## TASK DETAILS:
The records below are to be retyped in full. Keep every word.

## MATERIAL FOR THIS EXERCISE:
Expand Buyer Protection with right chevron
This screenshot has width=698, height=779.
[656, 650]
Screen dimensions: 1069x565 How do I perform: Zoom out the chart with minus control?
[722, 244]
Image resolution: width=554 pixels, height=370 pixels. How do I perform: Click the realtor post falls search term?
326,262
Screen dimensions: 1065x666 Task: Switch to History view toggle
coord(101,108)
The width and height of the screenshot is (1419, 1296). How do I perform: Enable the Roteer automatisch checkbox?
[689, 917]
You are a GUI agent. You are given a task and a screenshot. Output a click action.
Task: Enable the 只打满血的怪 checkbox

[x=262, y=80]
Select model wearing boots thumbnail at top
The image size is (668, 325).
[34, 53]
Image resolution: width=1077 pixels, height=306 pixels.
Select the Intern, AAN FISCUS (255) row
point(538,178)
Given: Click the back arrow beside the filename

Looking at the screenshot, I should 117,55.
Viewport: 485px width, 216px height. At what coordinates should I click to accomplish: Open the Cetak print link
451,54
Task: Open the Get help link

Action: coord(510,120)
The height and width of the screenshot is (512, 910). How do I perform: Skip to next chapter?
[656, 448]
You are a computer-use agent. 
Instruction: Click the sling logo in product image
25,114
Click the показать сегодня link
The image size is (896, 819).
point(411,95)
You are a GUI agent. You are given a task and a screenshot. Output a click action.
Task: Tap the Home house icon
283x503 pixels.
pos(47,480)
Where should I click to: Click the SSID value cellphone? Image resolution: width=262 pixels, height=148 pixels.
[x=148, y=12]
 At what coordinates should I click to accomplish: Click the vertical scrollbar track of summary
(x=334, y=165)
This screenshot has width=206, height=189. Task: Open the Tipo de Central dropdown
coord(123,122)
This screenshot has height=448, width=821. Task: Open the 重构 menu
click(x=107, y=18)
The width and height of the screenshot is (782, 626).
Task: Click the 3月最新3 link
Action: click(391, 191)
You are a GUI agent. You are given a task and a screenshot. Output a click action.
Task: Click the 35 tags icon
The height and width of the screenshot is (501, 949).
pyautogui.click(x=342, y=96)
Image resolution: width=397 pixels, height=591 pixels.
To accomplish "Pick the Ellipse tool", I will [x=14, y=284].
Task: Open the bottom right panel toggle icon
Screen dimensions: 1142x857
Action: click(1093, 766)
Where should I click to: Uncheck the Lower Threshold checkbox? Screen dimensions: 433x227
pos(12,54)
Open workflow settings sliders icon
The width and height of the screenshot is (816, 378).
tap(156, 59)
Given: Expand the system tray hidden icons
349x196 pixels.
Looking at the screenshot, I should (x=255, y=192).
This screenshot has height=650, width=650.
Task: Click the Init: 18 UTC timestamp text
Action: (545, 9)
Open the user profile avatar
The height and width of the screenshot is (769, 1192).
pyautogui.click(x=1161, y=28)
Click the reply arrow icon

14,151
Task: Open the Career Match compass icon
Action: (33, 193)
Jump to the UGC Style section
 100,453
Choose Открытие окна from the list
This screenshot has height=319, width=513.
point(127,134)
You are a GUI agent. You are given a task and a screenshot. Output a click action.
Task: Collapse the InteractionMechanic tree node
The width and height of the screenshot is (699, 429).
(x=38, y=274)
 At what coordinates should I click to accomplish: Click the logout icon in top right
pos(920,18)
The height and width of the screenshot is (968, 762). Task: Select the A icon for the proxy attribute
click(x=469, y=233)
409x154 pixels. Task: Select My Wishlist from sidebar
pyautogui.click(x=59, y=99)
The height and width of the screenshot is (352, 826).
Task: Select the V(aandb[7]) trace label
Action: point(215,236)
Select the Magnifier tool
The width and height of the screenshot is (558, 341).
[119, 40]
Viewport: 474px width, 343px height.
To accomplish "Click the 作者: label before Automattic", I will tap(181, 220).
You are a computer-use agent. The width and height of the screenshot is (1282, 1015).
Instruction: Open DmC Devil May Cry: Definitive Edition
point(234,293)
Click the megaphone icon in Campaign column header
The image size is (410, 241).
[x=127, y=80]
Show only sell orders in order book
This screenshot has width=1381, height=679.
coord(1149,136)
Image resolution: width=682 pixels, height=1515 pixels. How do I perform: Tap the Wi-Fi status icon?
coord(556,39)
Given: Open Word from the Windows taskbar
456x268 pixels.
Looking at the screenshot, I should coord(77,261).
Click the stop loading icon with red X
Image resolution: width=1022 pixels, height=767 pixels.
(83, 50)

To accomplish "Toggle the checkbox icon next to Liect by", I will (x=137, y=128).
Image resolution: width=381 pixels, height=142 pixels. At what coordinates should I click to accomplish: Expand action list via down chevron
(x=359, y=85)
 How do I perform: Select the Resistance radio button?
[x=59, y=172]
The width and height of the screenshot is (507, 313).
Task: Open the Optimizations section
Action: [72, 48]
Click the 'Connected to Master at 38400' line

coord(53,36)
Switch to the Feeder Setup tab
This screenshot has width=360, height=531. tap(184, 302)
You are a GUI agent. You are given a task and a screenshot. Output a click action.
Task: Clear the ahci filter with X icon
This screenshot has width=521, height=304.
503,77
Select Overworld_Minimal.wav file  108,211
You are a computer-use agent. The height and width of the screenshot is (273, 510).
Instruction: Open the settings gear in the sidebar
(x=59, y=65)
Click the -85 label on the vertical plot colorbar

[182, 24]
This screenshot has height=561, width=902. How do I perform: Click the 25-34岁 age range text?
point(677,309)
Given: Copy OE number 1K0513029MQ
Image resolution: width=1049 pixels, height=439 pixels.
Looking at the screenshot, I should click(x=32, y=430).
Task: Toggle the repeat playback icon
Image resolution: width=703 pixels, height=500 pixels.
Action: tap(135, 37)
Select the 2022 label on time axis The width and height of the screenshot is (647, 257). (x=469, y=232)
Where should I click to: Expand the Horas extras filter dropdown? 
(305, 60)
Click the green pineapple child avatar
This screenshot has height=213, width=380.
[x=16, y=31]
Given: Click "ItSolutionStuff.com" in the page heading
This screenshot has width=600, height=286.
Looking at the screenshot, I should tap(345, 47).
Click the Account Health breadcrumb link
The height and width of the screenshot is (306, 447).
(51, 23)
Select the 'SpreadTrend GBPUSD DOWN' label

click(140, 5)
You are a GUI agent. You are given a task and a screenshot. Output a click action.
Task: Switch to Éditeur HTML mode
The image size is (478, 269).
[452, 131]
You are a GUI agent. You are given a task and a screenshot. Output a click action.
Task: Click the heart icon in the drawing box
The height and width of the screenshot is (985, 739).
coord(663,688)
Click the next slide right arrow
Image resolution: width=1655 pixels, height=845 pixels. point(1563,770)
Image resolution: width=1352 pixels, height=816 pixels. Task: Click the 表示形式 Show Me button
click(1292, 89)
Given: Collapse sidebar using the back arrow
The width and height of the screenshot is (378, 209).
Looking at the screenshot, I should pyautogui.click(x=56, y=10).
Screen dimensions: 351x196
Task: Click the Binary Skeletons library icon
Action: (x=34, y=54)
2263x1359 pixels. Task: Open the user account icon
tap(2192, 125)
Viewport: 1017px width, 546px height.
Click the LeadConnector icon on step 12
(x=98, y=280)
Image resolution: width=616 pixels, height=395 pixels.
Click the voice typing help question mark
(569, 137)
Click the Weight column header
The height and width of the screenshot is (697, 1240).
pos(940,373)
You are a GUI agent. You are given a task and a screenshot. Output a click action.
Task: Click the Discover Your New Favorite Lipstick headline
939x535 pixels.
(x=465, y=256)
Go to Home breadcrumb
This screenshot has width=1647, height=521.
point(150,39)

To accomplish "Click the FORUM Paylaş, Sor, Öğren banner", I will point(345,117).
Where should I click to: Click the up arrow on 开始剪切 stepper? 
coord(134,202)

## EXERCISE RESULT:
Expand Buyer Protection with right chevron
This screenshot has width=698, height=779.
[656, 650]
Screen dimensions: 1069x565 How do I perform: Zoom out the chart with minus control?
[722, 244]
Image resolution: width=554 pixels, height=370 pixels. How do I perform: Click the realtor post falls search term?
326,262
Screen dimensions: 1065x666 Task: Switch to History view toggle
coord(101,108)
The width and height of the screenshot is (1419, 1296). How do I perform: Enable the Roteer automatisch checkbox?
[689, 917]
You are a GUI agent. You are given a task and a screenshot. Output a click action.
Task: Enable the 只打满血的怪 checkbox

[x=262, y=80]
Select model wearing boots thumbnail at top
The image size is (668, 325).
[34, 53]
Image resolution: width=1077 pixels, height=306 pixels.
Select the Intern, AAN FISCUS (255) row
point(538,178)
Given: Click the back arrow beside the filename

Looking at the screenshot, I should 117,55.
Viewport: 485px width, 216px height. At what coordinates should I click to accomplish: Open the Cetak print link
451,54
Task: Open the Get help link

Action: coord(510,120)
The height and width of the screenshot is (512, 910). How do I perform: Skip to next chapter?
[656, 448]
You are a computer-use agent. 
Instruction: Click the sling logo in product image
25,114
Click the показать сегодня link
The image size is (896, 819).
point(411,95)
You are a GUI agent. You are given a task and a screenshot. Output a click action.
Task: Tap the Home house icon
283x503 pixels.
pos(47,480)
Where should I click to: Click the SSID value cellphone? Image resolution: width=262 pixels, height=148 pixels.
[x=148, y=12]
 At what coordinates should I click to accomplish: Click the vertical scrollbar track of summary
(x=334, y=165)
This screenshot has width=206, height=189. Task: Open the Tipo de Central dropdown
coord(123,122)
This screenshot has height=448, width=821. Task: Open the 重构 menu
click(x=107, y=18)
The width and height of the screenshot is (782, 626).
Task: Click the 3月最新3 link
Action: click(391, 191)
You are a GUI agent. You are given a task and a screenshot. Output a click action.
Task: Click the 35 tags icon
The height and width of the screenshot is (501, 949).
pyautogui.click(x=342, y=96)
Image resolution: width=397 pixels, height=591 pixels.
To accomplish "Pick the Ellipse tool", I will [x=14, y=284].
Task: Open the bottom right panel toggle icon
Screen dimensions: 1142x857
Action: click(1093, 766)
Where should I click to: Uncheck the Lower Threshold checkbox? Screen dimensions: 433x227
pos(12,54)
Open workflow settings sliders icon
The width and height of the screenshot is (816, 378).
tap(156, 59)
Given: Expand the system tray hidden icons
349x196 pixels.
Looking at the screenshot, I should (x=255, y=192).
This screenshot has height=650, width=650.
Task: Click the Init: 18 UTC timestamp text
Action: (545, 9)
Open the user profile avatar
The height and width of the screenshot is (769, 1192).
pyautogui.click(x=1161, y=28)
Click the reply arrow icon

14,151
Task: Open the Career Match compass icon
Action: (33, 193)
Jump to the UGC Style section
 100,453
Choose Открытие окна from the list
This screenshot has height=319, width=513.
point(127,134)
You are a GUI agent. You are given a task and a screenshot. Output a click action.
Task: Collapse the InteractionMechanic tree node
The width and height of the screenshot is (699, 429).
(x=38, y=274)
 At what coordinates should I click to accomplish: Click the logout icon in top right
pos(920,18)
The height and width of the screenshot is (968, 762). Task: Select the A icon for the proxy attribute
click(x=469, y=233)
409x154 pixels. Task: Select My Wishlist from sidebar
pyautogui.click(x=59, y=99)
The height and width of the screenshot is (352, 826).
Task: Select the V(aandb[7]) trace label
Action: point(215,236)
Select the Magnifier tool
The width and height of the screenshot is (558, 341).
[119, 40]
Viewport: 474px width, 343px height.
To accomplish "Click the 作者: label before Automattic", I will tap(181, 220).
You are a computer-use agent. The width and height of the screenshot is (1282, 1015).
Instruction: Open DmC Devil May Cry: Definitive Edition
point(234,293)
Click the megaphone icon in Campaign column header
The image size is (410, 241).
[x=127, y=80]
Show only sell orders in order book
This screenshot has width=1381, height=679.
coord(1149,136)
Image resolution: width=682 pixels, height=1515 pixels. How do I perform: Tap the Wi-Fi status icon?
coord(556,39)
Given: Open Word from the Windows taskbar
456x268 pixels.
Looking at the screenshot, I should coord(77,261).
Click the stop loading icon with red X
Image resolution: width=1022 pixels, height=767 pixels.
(83, 50)

To accomplish "Toggle the checkbox icon next to Liect by", I will (x=137, y=128).
Image resolution: width=381 pixels, height=142 pixels. At what coordinates should I click to accomplish: Expand action list via down chevron
(x=359, y=85)
 How do I perform: Select the Resistance radio button?
[x=59, y=172]
The width and height of the screenshot is (507, 313).
Task: Open the Optimizations section
Action: [72, 48]
Click the 'Connected to Master at 38400' line

coord(53,36)
Switch to the Feeder Setup tab
This screenshot has width=360, height=531. tap(184, 302)
You are a GUI agent. You are given a task and a screenshot. Output a click action.
Task: Clear the ahci filter with X icon
This screenshot has width=521, height=304.
503,77
Select Overworld_Minimal.wav file  108,211
You are a computer-use agent. The height and width of the screenshot is (273, 510).
Instruction: Open the settings gear in the sidebar
(x=59, y=65)
Click the -85 label on the vertical plot colorbar

[182, 24]
This screenshot has height=561, width=902. How do I perform: Click the 25-34岁 age range text?
point(677,309)
Given: Copy OE number 1K0513029MQ
Image resolution: width=1049 pixels, height=439 pixels.
Looking at the screenshot, I should click(x=32, y=430).
Task: Toggle the repeat playback icon
Image resolution: width=703 pixels, height=500 pixels.
Action: tap(135, 37)
Select the 2022 label on time axis The width and height of the screenshot is (647, 257). (x=469, y=232)
Where should I click to: Expand the Horas extras filter dropdown? 
(305, 60)
Click the green pineapple child avatar
This screenshot has height=213, width=380.
[x=16, y=31]
Given: Click "ItSolutionStuff.com" in the page heading
This screenshot has width=600, height=286.
Looking at the screenshot, I should tap(345, 47).
Click the Account Health breadcrumb link
The height and width of the screenshot is (306, 447).
(51, 23)
Select the 'SpreadTrend GBPUSD DOWN' label

click(140, 5)
You are a GUI agent. You are given a task and a screenshot. Output a click action.
Task: Switch to Éditeur HTML mode
The image size is (478, 269).
[452, 131]
You are a GUI agent. You are given a task and a screenshot. Output a click action.
Task: Click the heart icon in the drawing box
The height and width of the screenshot is (985, 739).
coord(663,688)
Click the next slide right arrow
Image resolution: width=1655 pixels, height=845 pixels. point(1563,770)
Image resolution: width=1352 pixels, height=816 pixels. Task: Click the 表示形式 Show Me button
click(1292, 89)
Given: Collapse sidebar using the back arrow
The width and height of the screenshot is (378, 209).
Looking at the screenshot, I should pyautogui.click(x=56, y=10).
Screen dimensions: 351x196
Task: Click the Binary Skeletons library icon
Action: (x=34, y=54)
2263x1359 pixels. Task: Open the user account icon
tap(2192, 125)
Viewport: 1017px width, 546px height.
Click the LeadConnector icon on step 12
(x=98, y=280)
Image resolution: width=616 pixels, height=395 pixels.
Click the voice typing help question mark
(569, 137)
Click the Weight column header
The height and width of the screenshot is (697, 1240).
pos(940,373)
You are a GUI agent. You are given a task and a screenshot. Output a click action.
Task: Click the Discover Your New Favorite Lipstick headline
939x535 pixels.
(x=465, y=256)
Go to Home breadcrumb
This screenshot has width=1647, height=521.
point(150,39)

To accomplish "Click the FORUM Paylaş, Sor, Öğren banner", I will point(345,117).
Where should I click to: Click the up arrow on 开始剪切 stepper? 
coord(134,202)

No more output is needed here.